UK election aftermath: “Any radicalism that fails to ask the really thorny questions isn’t radical at all.”


It would be a mistake to read too much into the (soon to be dis-) United Kingdom’s election. Something had to happen with respect to Brexit, and it did. Conditions in America, while mind-numbing in their own sordid way, cannot be compared with Brexit fatigue, which played out like one of those sieges in medieval times.

During the course of analyzing Labour’s debacle, the columnist offers two questions and a comment that are highly applicable to present-day conditions here. I’ve placed them in bold.

Maybe it’s just me, but thus far amid our seemingly endless presidential campaign, only Bernie Sanders seems to be addressing truly fundamental economic questions. The rest of it is little more than slightly differing ways to appease the needs of capital accumulation.

Spare me the Buttigieg bluff. He’s a Republican in all but name. I’ll vote for Sanders until I can’t, then I’ll reassess.

This Labour meltdown has been building for decades, by Aditya Chakrabortty (The Guardian)

 … Any radicalism that fails to ask the really thorny questions isn’t radical at all. In Britain in 2019, those include: against rampant inequality and climate change, what’s the economy for? What do the public actually want from politics and economics?

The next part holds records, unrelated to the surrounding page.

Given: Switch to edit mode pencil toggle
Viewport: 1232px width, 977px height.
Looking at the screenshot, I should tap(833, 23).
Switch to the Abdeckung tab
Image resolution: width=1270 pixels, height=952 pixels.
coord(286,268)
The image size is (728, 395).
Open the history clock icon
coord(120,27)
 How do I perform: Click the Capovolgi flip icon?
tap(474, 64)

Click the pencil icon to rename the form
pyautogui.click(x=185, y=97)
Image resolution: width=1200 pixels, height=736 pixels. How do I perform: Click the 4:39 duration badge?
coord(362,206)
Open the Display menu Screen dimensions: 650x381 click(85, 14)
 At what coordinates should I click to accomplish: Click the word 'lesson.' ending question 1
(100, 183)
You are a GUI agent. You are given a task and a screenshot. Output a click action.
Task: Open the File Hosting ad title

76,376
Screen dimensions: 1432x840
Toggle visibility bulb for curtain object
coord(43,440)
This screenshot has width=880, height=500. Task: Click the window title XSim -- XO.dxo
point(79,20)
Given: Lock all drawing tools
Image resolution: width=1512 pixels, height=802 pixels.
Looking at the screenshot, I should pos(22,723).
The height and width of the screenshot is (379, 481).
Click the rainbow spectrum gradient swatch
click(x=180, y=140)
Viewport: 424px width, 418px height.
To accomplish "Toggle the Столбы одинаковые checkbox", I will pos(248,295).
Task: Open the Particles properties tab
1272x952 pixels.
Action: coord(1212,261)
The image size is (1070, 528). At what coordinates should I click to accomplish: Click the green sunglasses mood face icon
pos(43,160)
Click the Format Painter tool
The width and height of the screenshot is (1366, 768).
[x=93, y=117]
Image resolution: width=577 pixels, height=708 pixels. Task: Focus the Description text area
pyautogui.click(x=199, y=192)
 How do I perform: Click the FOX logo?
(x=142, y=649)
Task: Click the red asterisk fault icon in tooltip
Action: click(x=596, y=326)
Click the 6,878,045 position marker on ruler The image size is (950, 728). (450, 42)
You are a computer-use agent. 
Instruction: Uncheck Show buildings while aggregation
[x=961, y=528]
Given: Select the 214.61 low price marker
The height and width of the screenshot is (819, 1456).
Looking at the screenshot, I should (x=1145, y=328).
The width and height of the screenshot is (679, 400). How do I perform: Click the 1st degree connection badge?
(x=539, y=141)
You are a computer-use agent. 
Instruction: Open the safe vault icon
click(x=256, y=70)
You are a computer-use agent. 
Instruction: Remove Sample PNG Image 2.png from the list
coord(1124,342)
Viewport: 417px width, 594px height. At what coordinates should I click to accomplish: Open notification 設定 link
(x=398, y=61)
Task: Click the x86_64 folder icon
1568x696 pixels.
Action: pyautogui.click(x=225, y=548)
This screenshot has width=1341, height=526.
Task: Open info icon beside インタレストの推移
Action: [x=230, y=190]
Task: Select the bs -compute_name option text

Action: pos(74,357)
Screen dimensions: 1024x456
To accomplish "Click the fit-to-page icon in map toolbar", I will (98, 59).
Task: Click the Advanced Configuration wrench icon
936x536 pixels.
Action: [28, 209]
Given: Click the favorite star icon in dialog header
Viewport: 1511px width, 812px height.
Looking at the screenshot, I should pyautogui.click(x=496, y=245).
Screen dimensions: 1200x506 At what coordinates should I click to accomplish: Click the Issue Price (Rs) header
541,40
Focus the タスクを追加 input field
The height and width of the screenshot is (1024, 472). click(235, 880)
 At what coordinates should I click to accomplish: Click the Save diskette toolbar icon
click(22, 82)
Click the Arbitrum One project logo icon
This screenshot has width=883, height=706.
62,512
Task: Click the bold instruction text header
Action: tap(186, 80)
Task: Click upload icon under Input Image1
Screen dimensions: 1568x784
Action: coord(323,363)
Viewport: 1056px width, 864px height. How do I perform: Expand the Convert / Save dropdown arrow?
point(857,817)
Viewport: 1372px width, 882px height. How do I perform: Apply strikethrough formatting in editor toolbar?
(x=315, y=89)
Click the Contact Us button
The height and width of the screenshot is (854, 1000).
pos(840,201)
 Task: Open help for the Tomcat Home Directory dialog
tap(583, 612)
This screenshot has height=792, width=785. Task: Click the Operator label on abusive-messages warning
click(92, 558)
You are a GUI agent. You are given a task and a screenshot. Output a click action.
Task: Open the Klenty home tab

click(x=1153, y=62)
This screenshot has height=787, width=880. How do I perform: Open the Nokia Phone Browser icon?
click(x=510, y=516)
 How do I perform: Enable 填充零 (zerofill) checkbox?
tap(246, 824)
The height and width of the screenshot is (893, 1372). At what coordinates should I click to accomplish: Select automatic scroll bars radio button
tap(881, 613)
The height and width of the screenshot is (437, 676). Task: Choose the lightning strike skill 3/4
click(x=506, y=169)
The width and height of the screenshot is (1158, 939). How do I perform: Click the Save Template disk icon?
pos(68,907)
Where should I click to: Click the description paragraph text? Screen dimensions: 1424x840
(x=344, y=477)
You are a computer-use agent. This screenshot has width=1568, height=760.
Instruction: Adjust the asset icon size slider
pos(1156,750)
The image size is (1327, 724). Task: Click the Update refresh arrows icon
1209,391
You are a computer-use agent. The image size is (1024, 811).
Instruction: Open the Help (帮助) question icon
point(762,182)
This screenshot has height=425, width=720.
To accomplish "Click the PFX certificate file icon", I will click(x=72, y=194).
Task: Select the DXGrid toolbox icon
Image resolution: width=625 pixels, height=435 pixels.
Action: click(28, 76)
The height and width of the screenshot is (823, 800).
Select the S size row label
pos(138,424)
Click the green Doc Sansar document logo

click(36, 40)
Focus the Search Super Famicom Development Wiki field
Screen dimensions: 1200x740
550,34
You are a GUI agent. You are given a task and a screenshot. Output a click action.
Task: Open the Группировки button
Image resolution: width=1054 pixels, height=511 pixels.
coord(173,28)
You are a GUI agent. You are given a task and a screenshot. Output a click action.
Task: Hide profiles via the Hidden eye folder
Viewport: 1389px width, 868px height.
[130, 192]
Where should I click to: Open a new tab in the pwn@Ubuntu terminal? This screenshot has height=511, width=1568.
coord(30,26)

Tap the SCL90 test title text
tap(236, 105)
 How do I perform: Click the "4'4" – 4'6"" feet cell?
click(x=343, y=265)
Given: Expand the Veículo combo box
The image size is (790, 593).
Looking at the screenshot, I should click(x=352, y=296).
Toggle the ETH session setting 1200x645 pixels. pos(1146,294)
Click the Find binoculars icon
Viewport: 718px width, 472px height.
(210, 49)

In the 2017 election I wrote that a party that grew out of social institutions needed to turn itself into a social institution in precisely those areas it historically took for granted. That remains the key task: providing advice to those whose benefits are being slashed, legal support to tenants under the cosh from their landlords, haggling with the utilities to provide cheaper and better deals. Add to that: teaching political and economic literacy to voters, not just activists, and consulting constituents on what issues Labour should be battling on.

None of this is as easy as getting the woman with the great backstory to run No 11, or some GCSE marketing talk about finding new “narratives”. It’s hard graft, and it won’t make good copy. But Labour has no God-given right to expect votes, let alone to govern. It needs to renew its contract with its base. The big question is whether it wants to.